_Data under study_:
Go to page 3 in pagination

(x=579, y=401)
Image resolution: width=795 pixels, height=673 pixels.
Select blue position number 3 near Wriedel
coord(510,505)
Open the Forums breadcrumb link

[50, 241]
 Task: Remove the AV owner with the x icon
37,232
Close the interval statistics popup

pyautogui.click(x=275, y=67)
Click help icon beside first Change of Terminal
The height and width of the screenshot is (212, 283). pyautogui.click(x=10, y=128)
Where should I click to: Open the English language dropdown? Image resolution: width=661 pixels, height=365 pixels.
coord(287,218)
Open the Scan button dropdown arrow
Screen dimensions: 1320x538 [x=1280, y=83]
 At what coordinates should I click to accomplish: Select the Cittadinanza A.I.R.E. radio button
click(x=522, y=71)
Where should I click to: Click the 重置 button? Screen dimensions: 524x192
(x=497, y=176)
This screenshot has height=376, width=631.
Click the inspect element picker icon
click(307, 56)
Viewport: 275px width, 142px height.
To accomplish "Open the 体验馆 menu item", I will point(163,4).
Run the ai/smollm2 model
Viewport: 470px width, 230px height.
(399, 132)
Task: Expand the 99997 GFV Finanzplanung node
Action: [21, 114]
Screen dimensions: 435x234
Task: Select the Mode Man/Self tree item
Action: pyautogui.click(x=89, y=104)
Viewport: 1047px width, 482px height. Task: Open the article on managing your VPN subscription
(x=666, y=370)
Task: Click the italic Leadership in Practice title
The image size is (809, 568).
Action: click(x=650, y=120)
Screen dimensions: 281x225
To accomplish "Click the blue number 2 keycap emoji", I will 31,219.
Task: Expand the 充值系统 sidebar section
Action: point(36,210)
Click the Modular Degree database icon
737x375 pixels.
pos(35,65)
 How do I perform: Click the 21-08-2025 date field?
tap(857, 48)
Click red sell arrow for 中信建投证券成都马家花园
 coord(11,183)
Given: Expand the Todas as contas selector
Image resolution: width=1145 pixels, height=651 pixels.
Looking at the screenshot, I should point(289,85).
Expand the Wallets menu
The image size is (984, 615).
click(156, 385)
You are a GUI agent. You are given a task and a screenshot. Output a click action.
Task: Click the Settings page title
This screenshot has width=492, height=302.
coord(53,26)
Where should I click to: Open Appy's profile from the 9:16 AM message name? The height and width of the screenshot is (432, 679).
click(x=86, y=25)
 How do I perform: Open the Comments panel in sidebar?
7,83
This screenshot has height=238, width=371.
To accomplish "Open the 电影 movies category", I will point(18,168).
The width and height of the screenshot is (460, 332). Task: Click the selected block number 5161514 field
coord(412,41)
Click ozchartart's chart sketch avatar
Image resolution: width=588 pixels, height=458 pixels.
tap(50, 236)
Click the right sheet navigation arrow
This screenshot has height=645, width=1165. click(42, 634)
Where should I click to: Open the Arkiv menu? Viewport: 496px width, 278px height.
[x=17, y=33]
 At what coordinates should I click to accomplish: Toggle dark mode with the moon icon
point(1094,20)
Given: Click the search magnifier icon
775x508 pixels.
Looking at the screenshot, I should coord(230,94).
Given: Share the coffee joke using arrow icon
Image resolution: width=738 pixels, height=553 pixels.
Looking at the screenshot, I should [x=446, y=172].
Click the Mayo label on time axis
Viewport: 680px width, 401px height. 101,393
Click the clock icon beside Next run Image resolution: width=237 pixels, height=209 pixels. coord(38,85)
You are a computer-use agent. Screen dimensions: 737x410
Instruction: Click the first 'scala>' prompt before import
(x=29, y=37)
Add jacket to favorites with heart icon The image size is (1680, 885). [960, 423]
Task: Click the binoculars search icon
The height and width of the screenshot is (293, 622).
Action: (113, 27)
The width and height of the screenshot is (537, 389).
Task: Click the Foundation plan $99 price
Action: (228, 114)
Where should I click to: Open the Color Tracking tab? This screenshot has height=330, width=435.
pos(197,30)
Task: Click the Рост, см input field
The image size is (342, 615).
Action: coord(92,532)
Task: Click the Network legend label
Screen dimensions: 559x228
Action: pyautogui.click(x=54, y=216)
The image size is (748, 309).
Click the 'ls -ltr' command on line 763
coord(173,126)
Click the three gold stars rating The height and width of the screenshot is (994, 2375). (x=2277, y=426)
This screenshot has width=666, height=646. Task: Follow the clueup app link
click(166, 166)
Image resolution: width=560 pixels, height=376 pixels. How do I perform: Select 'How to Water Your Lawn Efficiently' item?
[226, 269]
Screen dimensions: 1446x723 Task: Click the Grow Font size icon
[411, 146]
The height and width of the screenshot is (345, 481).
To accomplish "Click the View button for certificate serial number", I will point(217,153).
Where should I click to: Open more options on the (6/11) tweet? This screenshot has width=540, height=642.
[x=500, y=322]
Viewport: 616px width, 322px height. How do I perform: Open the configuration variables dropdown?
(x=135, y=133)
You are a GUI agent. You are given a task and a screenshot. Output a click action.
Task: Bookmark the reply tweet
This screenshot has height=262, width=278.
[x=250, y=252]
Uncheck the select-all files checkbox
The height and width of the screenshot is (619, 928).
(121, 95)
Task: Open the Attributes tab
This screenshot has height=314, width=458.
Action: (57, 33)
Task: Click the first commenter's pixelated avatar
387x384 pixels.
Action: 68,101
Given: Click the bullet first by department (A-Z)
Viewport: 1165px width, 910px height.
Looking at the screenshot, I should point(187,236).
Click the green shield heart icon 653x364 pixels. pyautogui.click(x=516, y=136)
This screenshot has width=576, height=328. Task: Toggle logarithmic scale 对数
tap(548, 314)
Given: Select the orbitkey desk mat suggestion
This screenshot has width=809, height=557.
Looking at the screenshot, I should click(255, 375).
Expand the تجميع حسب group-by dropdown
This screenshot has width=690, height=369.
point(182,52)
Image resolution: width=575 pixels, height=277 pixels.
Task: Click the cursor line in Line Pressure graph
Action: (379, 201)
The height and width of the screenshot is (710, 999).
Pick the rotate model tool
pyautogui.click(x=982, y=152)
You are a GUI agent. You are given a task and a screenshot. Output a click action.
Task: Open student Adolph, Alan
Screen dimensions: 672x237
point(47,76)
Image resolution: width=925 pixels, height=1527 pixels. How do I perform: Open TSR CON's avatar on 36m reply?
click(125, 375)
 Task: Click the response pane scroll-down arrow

_Exercise directions_: Read through the entries above and copy each line that has the string "heart" in it.

_Reply to the exercise_:
Add jacket to favorites with heart icon The image size is (1680, 885). [960, 423]
Click the green shield heart icon 653x364 pixels. pyautogui.click(x=516, y=136)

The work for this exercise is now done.